-- START Available data --
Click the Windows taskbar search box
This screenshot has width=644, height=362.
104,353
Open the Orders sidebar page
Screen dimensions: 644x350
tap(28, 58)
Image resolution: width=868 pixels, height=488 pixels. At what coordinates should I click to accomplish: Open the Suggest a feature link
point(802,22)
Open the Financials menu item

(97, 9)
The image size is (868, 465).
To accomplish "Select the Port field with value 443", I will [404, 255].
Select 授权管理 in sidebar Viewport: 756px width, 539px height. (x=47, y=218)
-- END Available data --
## What the exercise asks
Please rewrite the part of the records that opens with the line containing "The image size is (868, 465)." and runs to the end of the records, shifting every coordinate in the answers up by 133 and leaving every other line and number as it is.

## Result of this task
The image size is (868, 465).
To accomplish "Select the Port field with value 443", I will [537, 388].
Select 授权管理 in sidebar Viewport: 756px width, 539px height. (x=180, y=351)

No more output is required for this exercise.